The United Kingdom, which will begin this week with the first immunizations of its population, plans to test Pfizer’s vaccine in combination with AstraZeneca’s, in order to determine if it will generate a better response against the coronavirus.
Studies aimed at determining whether using the two injections together can improve immunity are planned for next year, according to the UK Vaccine Working Group.
The group unveiled the plans when it published a report on its work so far, which includes deals for 357 million doses from seven manufacturers and investments at three sites to expand the country’s manufacturing capacity.
The UK will start dosing Pfizer and its German partner BioNTech on Tuesday, making it the first Western country to receive a vaccine. The enormous logistical challenge of inoculating up to 67 million people is underway in some 50 hospitals.
Approval of the vaccine from AstraZeneca and its partner, the University of Oxford, could come before the end of the year. That would set the stage for combination trials, which will include initial injections of either vaccine, followed by a booster with the other.
“These will be relatively small studies,” said Clive Dix, vice-chair of the task force, at a news conference. “They will only be with the approved vaccines.” Dix will take over as chair of the task force on an interim basis when Kate Bingham leaves office this month.
Brexit plans
The panel said there are plans to protect the UK from the consequences of vaccines if there is a no-deal Brexit. Some of the initial UK doses of the Astra-Oxford vaccine will be imported, although more than 80 million of the order for 100 million doses will be produced onshore, according to Ian McCubbin, manufacturing leader of the task force.

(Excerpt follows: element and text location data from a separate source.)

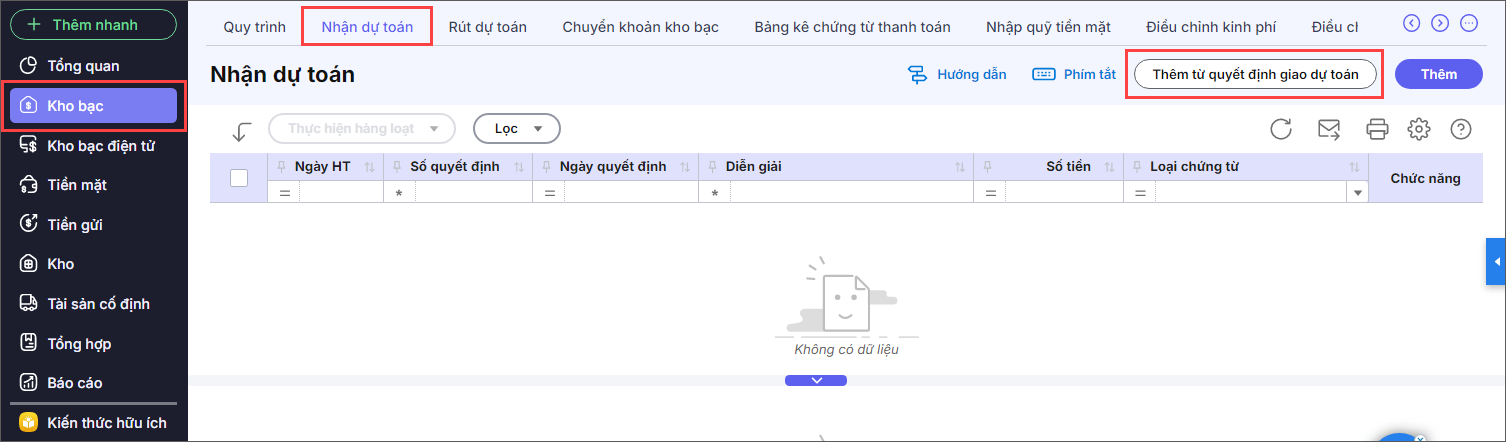
Task: Tick the select-all rows checkbox
Action: pyautogui.click(x=239, y=178)
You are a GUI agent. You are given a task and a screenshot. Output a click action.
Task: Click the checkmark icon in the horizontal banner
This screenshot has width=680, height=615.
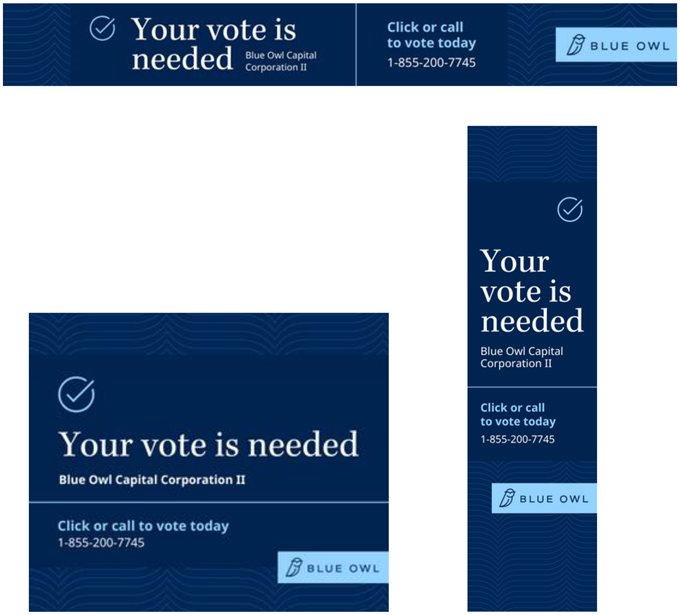click(x=102, y=29)
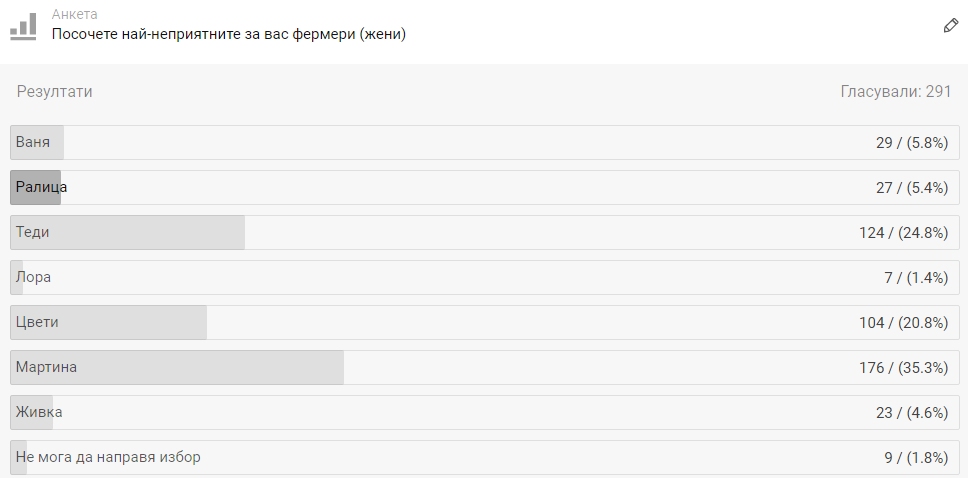Click the 29 / (5.8%) vote count
Viewport: 968px width, 478px height.
[x=912, y=143]
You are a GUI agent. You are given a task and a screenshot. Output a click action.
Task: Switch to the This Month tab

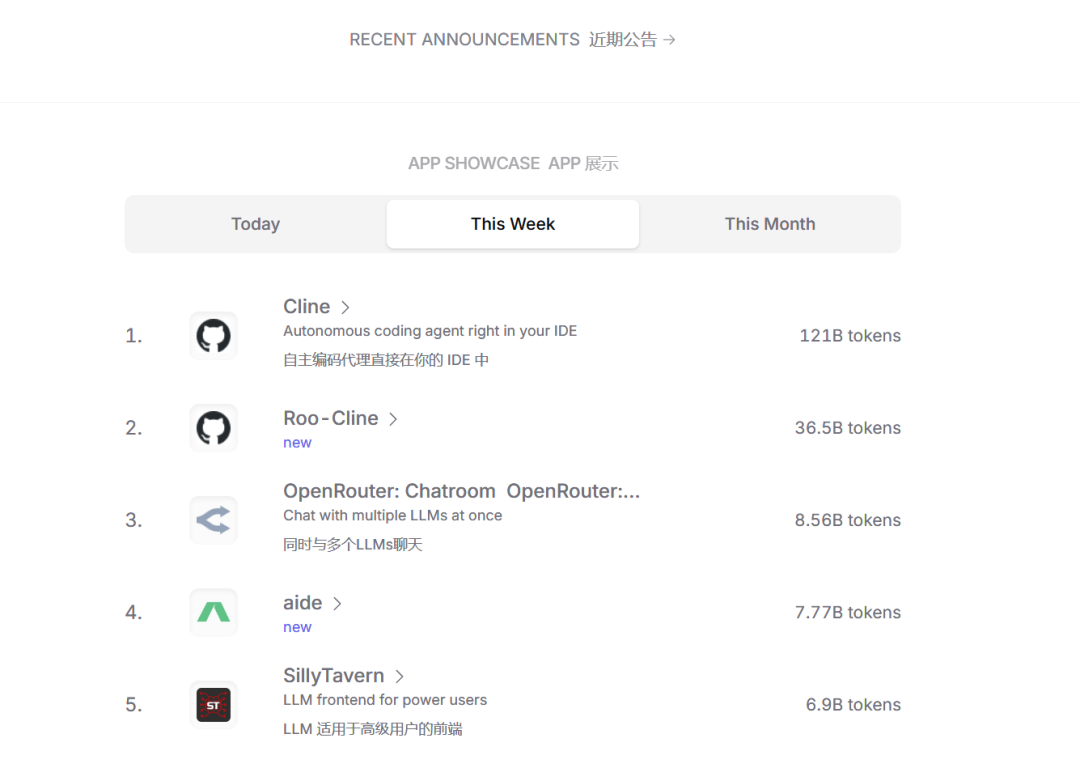(x=770, y=224)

“The great, great, great majority of what AstraZeneca will produce for the UK will be in the UK,” McCubbin said at the briefing. “It’s just that the initial supply, and it’s a bit of a quirk of the show, actually comes from the Netherlands and Germany.”
The task force is also looking to build a bulk antibody manufacturing site in Britain. More than half a million people in the UK are highly immunosuppressed and potentially unable to get vaccinated, according to the report.
A cocktail of antibodies, such as the one Astra is developing, of which the task force has purchased up to a million doses, could be used to protect these individuals.